━━ Text shown

NEW YORK (GenomeWeb) – A team led by researchers at the Swiss Federal Institute of Technology (ETH) Zurich have developed a mass spec workflow for profiling proteins at the complex level.
Described in a paper published this week in Molecular Systems Biology, the method uses a database searching approach analogous to those currently used for peptide-level proteomic analyses, allowing researchers to profile the protein complexes present in a sample in much the same way they have the individual peptides and proteins, said Ruedi Aebersold, a professor at ETH Zurich and senior author on the study.
Traditionally, proteomics has focused on identifying and quantifying proteins in isolation. In real biological systems, however, proteins frequently work as parts of larger complexes, and so to more thoroughly understand their function or dysfunction, scientists have increasingly turned their attention to the study of proteins as they interact with other proteins or molecules.
Researchers have used a variety of approaches to investigate protein-protein interactions, ranging from yeast two-hybrid experiments to affinity purification-mass spectrometry to proximity labeling. Such work has typically had a discovery bent to it, with the aim being to catalogue different molecules that interact with a given protein or set of proteins.
In their MSB study, Aebersold and his colleagues framed their work somewhat differently, aiming to develop an approach to examine known protein complexes in samples of interest and measure how they change in different kinds of samples and under different conditions.
The method combined size-exclusion chromatography with SWATH mass spec and a software package called CCprofiler that allows researchers to take their mass spec data and search it against existing databases of protein complexes to identify complexes in a given sample. In an analysis of HEK293 cells, the ETH team identified 462 proteins complexes composed of 2,127 proteins.
In size exclusion chromatography, the elution profile of an analyte is determined by its size, with larger particles eluting first and the smallest ones eluting last. This allows researchers to separate proteins and protein complexes by size, with proteins in large complexes coming off the column first, smaller complexes coming off after that, and unbound proteins coming off last. They can then take these fractions and analyze them by mass spec to identify the proteins present in each fraction, the idea being that proteins present in the same fraction are potential interactors.
Aebersold noted that researchers have for years used size-exclusion chromatography to study protein complexes but that the technique's usefulness has been limited by its relatively low resolution.
Each size-exclusion fraction can contain dozens to hundreds of proteins, he said, which means the chance is quite high that a given fraction will contain many proteins that eluted together despite not being in the same complex.
To address this challenge, the researchers developed the CCprofiler software, which considers co-eluting proteins in the context of existing protein-complex databases and scores how likely such proteins are to exist in a complex.

━━━━
━━ Given material

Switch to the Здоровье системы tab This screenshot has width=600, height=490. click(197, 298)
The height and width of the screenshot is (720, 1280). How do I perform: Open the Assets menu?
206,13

━━━━

Instructions =
1. According to the article on protein-complex profiling, how many protein complexes did the ETH team identify in its analysis of HEK293 cells?
2. From the article on protein-complex profiling, extract the passage that opens with the words containing "NEW YORK (GenomeWeb)" and closes with "the complex level.".
3. Translate this sentence from the article on protein-complex profiling into Spanish: "Aebersold noted that researchers have for years used size-exclusion chromatography to study protein complexes but that the technique's usefulness has been limited by its relatively low resolution."
The data above were drawn from a source unrelated to the article on protein-complex profiling.

Solutions to the exercise =
1. The team identified 462 protein complexes.

2.
NEW YORK (GenomeWeb) – A team led by researchers at the Swiss Federal Institute of Technology (ETH) Zurich have developed a mass spec workflow for profiling proteins at the complex level.

3. Aebersold señaló que los investigadores han utilizado durante años la cromatografía de exclusión por tamaño para estudiar complejos proteicos, pero que la utilidad de la técnica se ha visto limitada por su resolución relativamente baja.